WORK TASK
Set down the records below in full, exactly as they read.

====== DATA SHOWN

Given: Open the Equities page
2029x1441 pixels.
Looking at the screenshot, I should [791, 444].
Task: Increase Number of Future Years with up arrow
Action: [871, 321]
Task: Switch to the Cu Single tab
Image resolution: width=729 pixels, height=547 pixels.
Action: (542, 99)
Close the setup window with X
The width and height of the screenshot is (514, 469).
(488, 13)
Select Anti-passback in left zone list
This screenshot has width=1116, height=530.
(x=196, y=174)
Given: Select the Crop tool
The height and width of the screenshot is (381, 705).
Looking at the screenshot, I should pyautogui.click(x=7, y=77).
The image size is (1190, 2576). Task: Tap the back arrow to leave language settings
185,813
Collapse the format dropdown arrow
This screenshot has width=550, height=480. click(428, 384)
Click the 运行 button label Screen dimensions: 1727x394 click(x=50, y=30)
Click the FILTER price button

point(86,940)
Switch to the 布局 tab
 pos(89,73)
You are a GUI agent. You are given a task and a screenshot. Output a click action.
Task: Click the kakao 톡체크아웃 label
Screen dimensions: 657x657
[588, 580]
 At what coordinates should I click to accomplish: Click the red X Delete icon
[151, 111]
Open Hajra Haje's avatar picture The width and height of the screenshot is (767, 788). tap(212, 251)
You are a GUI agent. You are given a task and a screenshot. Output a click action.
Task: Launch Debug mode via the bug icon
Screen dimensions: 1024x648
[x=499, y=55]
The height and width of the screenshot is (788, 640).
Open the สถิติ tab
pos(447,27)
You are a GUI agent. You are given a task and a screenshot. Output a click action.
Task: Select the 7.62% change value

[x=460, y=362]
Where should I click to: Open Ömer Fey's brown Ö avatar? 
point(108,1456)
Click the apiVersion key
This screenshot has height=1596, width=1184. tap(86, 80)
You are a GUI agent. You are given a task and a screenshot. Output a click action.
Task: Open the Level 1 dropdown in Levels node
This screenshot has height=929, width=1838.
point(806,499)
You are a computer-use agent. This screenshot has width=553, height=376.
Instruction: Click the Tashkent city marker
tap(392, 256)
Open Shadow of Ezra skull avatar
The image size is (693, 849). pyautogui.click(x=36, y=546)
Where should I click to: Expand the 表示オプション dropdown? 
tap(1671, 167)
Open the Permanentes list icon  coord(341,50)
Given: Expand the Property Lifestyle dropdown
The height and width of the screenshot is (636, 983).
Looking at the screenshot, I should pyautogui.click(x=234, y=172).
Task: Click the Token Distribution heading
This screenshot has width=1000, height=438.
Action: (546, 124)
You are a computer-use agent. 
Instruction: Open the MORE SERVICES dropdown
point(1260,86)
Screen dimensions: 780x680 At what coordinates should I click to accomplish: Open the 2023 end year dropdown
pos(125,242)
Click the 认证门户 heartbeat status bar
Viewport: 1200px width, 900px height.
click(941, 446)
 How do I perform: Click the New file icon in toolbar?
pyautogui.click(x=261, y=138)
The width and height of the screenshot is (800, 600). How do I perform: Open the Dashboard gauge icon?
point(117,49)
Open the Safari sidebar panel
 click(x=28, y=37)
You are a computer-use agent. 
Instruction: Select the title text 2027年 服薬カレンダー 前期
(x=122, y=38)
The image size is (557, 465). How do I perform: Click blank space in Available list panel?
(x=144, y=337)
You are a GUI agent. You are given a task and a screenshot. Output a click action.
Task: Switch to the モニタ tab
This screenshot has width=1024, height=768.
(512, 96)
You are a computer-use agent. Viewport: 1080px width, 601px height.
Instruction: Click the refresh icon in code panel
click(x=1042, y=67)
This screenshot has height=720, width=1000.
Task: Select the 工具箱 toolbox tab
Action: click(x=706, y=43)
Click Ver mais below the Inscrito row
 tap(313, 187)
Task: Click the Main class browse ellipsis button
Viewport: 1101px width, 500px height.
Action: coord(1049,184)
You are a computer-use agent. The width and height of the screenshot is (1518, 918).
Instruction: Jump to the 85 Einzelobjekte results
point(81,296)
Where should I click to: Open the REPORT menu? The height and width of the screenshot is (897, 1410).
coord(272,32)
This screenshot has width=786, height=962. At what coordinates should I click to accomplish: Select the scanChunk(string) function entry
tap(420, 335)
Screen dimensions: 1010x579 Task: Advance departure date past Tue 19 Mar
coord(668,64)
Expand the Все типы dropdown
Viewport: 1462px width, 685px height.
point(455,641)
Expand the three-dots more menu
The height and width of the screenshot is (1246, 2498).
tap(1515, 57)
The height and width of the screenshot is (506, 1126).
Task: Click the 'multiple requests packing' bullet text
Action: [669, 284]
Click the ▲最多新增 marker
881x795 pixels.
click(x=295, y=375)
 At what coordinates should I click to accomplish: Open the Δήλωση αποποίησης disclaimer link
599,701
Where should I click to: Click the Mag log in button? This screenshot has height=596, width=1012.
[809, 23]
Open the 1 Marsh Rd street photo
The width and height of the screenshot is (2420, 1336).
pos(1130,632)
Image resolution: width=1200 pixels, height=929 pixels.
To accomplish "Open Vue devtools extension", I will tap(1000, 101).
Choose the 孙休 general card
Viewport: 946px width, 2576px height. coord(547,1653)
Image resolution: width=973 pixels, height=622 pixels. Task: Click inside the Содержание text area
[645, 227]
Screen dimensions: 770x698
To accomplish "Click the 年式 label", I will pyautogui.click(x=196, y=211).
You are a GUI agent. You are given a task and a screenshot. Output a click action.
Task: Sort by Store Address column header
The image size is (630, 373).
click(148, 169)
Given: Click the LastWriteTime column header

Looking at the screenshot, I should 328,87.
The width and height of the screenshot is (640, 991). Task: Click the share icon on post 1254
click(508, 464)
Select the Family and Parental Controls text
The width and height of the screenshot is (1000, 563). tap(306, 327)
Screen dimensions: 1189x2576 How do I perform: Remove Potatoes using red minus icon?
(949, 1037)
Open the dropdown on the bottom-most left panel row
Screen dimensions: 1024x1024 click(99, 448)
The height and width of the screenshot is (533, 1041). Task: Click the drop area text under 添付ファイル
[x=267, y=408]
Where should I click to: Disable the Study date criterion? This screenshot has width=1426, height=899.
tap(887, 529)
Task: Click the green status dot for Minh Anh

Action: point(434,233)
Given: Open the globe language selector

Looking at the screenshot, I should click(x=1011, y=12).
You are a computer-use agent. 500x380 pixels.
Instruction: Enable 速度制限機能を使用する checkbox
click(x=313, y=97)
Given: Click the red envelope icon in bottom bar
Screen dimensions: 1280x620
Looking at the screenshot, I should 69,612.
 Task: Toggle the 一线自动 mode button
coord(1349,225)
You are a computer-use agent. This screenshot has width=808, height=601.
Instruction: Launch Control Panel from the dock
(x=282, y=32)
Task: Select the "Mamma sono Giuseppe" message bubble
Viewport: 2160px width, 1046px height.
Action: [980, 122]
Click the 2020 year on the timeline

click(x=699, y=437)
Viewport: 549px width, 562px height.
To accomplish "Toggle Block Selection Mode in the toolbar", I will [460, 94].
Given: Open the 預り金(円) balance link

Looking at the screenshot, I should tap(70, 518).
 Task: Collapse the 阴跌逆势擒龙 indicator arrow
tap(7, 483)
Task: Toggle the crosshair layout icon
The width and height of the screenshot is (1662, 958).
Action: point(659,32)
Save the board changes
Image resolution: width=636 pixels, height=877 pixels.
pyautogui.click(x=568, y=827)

============

EXERCISE ANSWER
Given: Open the Equities page
2029x1441 pixels.
Looking at the screenshot, I should [791, 444].
Task: Increase Number of Future Years with up arrow
Action: [871, 321]
Task: Switch to the Cu Single tab
Image resolution: width=729 pixels, height=547 pixels.
Action: (542, 99)
Close the setup window with X
The width and height of the screenshot is (514, 469).
(488, 13)
Select Anti-passback in left zone list
This screenshot has width=1116, height=530.
(x=196, y=174)
Given: Select the Crop tool
The height and width of the screenshot is (381, 705).
Looking at the screenshot, I should pyautogui.click(x=7, y=77).
The image size is (1190, 2576). Task: Tap the back arrow to leave language settings
185,813
Collapse the format dropdown arrow
This screenshot has width=550, height=480. click(428, 384)
Click the 运行 button label Screen dimensions: 1727x394 click(x=50, y=30)
Click the FILTER price button

point(86,940)
Switch to the 布局 tab
 pos(89,73)
You are a GUI agent. You are given a task and a screenshot. Output a click action.
Task: Click the kakao 톡체크아웃 label
Screen dimensions: 657x657
[588, 580]
 At what coordinates should I click to accomplish: Click the red X Delete icon
[151, 111]
Open Hajra Haje's avatar picture The width and height of the screenshot is (767, 788). tap(212, 251)
You are a GUI agent. You are given a task and a screenshot. Output a click action.
Task: Launch Debug mode via the bug icon
Screen dimensions: 1024x648
[x=499, y=55]
The height and width of the screenshot is (788, 640).
Open the สถิติ tab
pos(447,27)
You are a GUI agent. You are given a task and a screenshot. Output a click action.
Task: Select the 7.62% change value

[x=460, y=362]
Where should I click to: Open Ömer Fey's brown Ö avatar? 
point(108,1456)
Click the apiVersion key
This screenshot has height=1596, width=1184. tap(86, 80)
You are a GUI agent. You are given a task and a screenshot. Output a click action.
Task: Open the Level 1 dropdown in Levels node
This screenshot has height=929, width=1838.
point(806,499)
You are a computer-use agent. This screenshot has width=553, height=376.
Instruction: Click the Tashkent city marker
tap(392, 256)
Open Shadow of Ezra skull avatar
The image size is (693, 849). pyautogui.click(x=36, y=546)
Where should I click to: Expand the 表示オプション dropdown? 
tap(1671, 167)
Open the Permanentes list icon  coord(341,50)
Given: Expand the Property Lifestyle dropdown
The height and width of the screenshot is (636, 983).
Looking at the screenshot, I should pyautogui.click(x=234, y=172).
Task: Click the Token Distribution heading
This screenshot has width=1000, height=438.
Action: (546, 124)
You are a computer-use agent. 
Instruction: Open the MORE SERVICES dropdown
point(1260,86)
Screen dimensions: 780x680 At what coordinates should I click to accomplish: Open the 2023 end year dropdown
pos(125,242)
Click the 认证门户 heartbeat status bar
Viewport: 1200px width, 900px height.
click(941, 446)
 How do I perform: Click the New file icon in toolbar?
pyautogui.click(x=261, y=138)
The width and height of the screenshot is (800, 600). How do I perform: Open the Dashboard gauge icon?
point(117,49)
Open the Safari sidebar panel
 click(x=28, y=37)
You are a computer-use agent. 
Instruction: Select the title text 2027年 服薬カレンダー 前期
(x=122, y=38)
The image size is (557, 465). How do I perform: Click blank space in Available list panel?
(x=144, y=337)
You are a GUI agent. You are given a task and a screenshot. Output a click action.
Task: Switch to the モニタ tab
This screenshot has width=1024, height=768.
(512, 96)
You are a computer-use agent. Viewport: 1080px width, 601px height.
Instruction: Click the refresh icon in code panel
click(x=1042, y=67)
This screenshot has height=720, width=1000.
Task: Select the 工具箱 toolbox tab
Action: click(x=706, y=43)
Click Ver mais below the Inscrito row
 tap(313, 187)
Task: Click the Main class browse ellipsis button
Viewport: 1101px width, 500px height.
Action: coord(1049,184)
You are a computer-use agent. The width and height of the screenshot is (1518, 918).
Instruction: Jump to the 85 Einzelobjekte results
point(81,296)
Where should I click to: Open the REPORT menu? The height and width of the screenshot is (897, 1410).
coord(272,32)
This screenshot has width=786, height=962. At what coordinates should I click to accomplish: Select the scanChunk(string) function entry
tap(420, 335)
Screen dimensions: 1010x579 Task: Advance departure date past Tue 19 Mar
coord(668,64)
Expand the Все типы dropdown
Viewport: 1462px width, 685px height.
point(455,641)
Expand the three-dots more menu
The height and width of the screenshot is (1246, 2498).
tap(1515, 57)
The height and width of the screenshot is (506, 1126).
Task: Click the 'multiple requests packing' bullet text
Action: [669, 284]
Click the ▲最多新增 marker
881x795 pixels.
click(x=295, y=375)
 At what coordinates should I click to accomplish: Open the Δήλωση αποποίησης disclaimer link
599,701
Where should I click to: Click the Mag log in button? This screenshot has height=596, width=1012.
[809, 23]
Open the 1 Marsh Rd street photo
The width and height of the screenshot is (2420, 1336).
pos(1130,632)
Image resolution: width=1200 pixels, height=929 pixels.
To accomplish "Open Vue devtools extension", I will tap(1000, 101).
Choose the 孙休 general card
Viewport: 946px width, 2576px height. coord(547,1653)
Image resolution: width=973 pixels, height=622 pixels. Task: Click inside the Содержание text area
[645, 227]
Screen dimensions: 770x698
To accomplish "Click the 年式 label", I will pyautogui.click(x=196, y=211).
You are a GUI agent. You are given a task and a screenshot. Output a click action.
Task: Sort by Store Address column header
The image size is (630, 373).
click(148, 169)
Given: Click the LastWriteTime column header

Looking at the screenshot, I should 328,87.
The width and height of the screenshot is (640, 991). Task: Click the share icon on post 1254
click(508, 464)
Select the Family and Parental Controls text
The width and height of the screenshot is (1000, 563). tap(306, 327)
Screen dimensions: 1189x2576 How do I perform: Remove Potatoes using red minus icon?
(949, 1037)
Open the dropdown on the bottom-most left panel row
Screen dimensions: 1024x1024 click(99, 448)
The height and width of the screenshot is (533, 1041). Task: Click the drop area text under 添付ファイル
[x=267, y=408]
Where should I click to: Disable the Study date criterion? This screenshot has width=1426, height=899.
tap(887, 529)
Task: Click the green status dot for Minh Anh

Action: point(434,233)
Given: Open the globe language selector

Looking at the screenshot, I should click(x=1011, y=12).
You are a computer-use agent. 500x380 pixels.
Instruction: Enable 速度制限機能を使用する checkbox
click(x=313, y=97)
Given: Click the red envelope icon in bottom bar
Screen dimensions: 1280x620
Looking at the screenshot, I should 69,612.
 Task: Toggle the 一线自动 mode button
coord(1349,225)
You are a computer-use agent. This screenshot has width=808, height=601.
Instruction: Launch Control Panel from the dock
(x=282, y=32)
Task: Select the "Mamma sono Giuseppe" message bubble
Viewport: 2160px width, 1046px height.
Action: [980, 122]
Click the 2020 year on the timeline

click(x=699, y=437)
Viewport: 549px width, 562px height.
To accomplish "Toggle Block Selection Mode in the toolbar", I will [460, 94].
Given: Open the 預り金(円) balance link

Looking at the screenshot, I should tap(70, 518).
 Task: Collapse the 阴跌逆势擒龙 indicator arrow
tap(7, 483)
Task: Toggle the crosshair layout icon
The width and height of the screenshot is (1662, 958).
Action: point(659,32)
Save the board changes
Image resolution: width=636 pixels, height=877 pixels.
pyautogui.click(x=568, y=827)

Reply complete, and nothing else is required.